**GIVEN TEXT**
★ ★ ★ ★ ★ ★ ★
Development| Published on January 16, 2008 1:23 pm

City Set to Build Two Downtown Parking Garages

By: Walker


Press Release wrote City Set to Build Two Downtown Parking Garages

City and Capitol South Partnering to add 1,455 spaces

Rendering 1 | Rendering 2 | Front Street

Addressing one of the top concerns facing businesses, workers and visitors to downtown Columbus, the City and Capitol South are working together to build two new parking garages in the heart of the city, beginning in 2008.

“Creating a great downtown requires us to focus on everything from pedestrians to bikes, housing to shopping, transit to traffic, and find solutions that work,” said Mayor Michael B. Coleman. “Parking has long been the top concern of businesses thinking about moving downtown as well as the people already working in the area, and this plan will add more than 1,450 much needed spaces.”

The City and Capitol South commissioned a study in 2007 that noted additional parking is necessary in order for downtown to remain economically competitive. The City asked Capitol South to facilitate the design and construction of the two new parking facilities. Capitol South currently manages almost 6,000 parking spaces downtown, including the 4,600 spaces at the City Center garages and 1,200 spaces on the surface parking lots on the west side of the Scioto River.

“Our goal is to bring more residents, more workers, and more visitors into downtown,” said City Council President Michael C. Mentel. “I hope there is a growing realization that the economic success of downtown Columbus impacts the entire Central Ohio region. This understanding is important as we continue our efforts to bring people to the core of our city and parking must be a key priority in our comprehensive strategy for downtown redevelopment. An additional parking garage near the new Courthouse and RiverSouth District is an encouraging first step.”

Pending the approval of the Columbus City Council and the Downtown Commission, the City will begin demolition and site preparation in February for the first garage at the corner of Front and Rich streets, where the condemned, former Lazarus garage currently sits unused. This eight-level, 773-space public garage will serve the growing employee base in the RiverSouth area. Construction is set to begin in May 2008, with the garage set to open in May 2009. The $14.5 million investment includes the costs of demolition and construction. The Columbus Downtown Development Corporation currently owns the land and will donate it to City.

The City also plans to invest $15.267 million in building the second garage, a four-level, 682-space facility designed to serve the Fourth and Gay area. Due to an expanding residential neighborhood, current surface parking spaces are being eliminated. This garage is still in the initial stages of development, and several approvals are necessary prior to finalizing a construction timeline and advancing legislation.
★ ★ ★ ★ ★ ★ ★
**EXTRACTED MATERIAL**
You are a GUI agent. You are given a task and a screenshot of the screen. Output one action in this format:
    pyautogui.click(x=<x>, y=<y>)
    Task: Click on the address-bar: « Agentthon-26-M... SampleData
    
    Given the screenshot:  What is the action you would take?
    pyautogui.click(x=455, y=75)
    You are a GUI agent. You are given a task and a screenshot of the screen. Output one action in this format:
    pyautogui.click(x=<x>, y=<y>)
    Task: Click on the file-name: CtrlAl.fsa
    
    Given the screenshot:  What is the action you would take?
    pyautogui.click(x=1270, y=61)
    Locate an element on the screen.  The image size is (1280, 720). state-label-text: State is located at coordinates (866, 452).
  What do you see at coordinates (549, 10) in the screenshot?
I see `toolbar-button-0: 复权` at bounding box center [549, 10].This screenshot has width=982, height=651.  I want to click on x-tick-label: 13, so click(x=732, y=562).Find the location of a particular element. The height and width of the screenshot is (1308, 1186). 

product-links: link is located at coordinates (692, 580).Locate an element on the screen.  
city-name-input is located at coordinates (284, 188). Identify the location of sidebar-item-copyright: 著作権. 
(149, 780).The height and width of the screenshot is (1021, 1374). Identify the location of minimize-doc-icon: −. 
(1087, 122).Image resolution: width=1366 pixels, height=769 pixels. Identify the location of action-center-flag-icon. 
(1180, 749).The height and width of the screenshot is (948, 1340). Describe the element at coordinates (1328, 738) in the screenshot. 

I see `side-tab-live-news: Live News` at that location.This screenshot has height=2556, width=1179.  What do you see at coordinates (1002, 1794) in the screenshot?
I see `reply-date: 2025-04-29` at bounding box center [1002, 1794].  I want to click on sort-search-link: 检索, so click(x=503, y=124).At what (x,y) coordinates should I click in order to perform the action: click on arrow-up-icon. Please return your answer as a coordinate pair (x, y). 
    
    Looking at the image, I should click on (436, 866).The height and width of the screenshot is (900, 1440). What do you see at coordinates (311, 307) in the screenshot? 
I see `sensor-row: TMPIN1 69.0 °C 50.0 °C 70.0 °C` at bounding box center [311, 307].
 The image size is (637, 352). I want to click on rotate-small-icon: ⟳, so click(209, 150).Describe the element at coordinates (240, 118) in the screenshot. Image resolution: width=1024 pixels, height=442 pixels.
★ ★ ★ ★ ★ ★ ★
**WHAT THE EXERCISE ASKS**
Answer these questions from the parking garage article:
1. About how many parking spaces does Capitol South currently manage downtown?
2. How many levels and spaces will the garage at Front and Rich streets have?
3. How much does the City plan to invest in the second garage?

**ANSWER AREA**
1. Almost 6,000 spaces.
2. Eight levels and 773 spaces.
3. $15.267 million.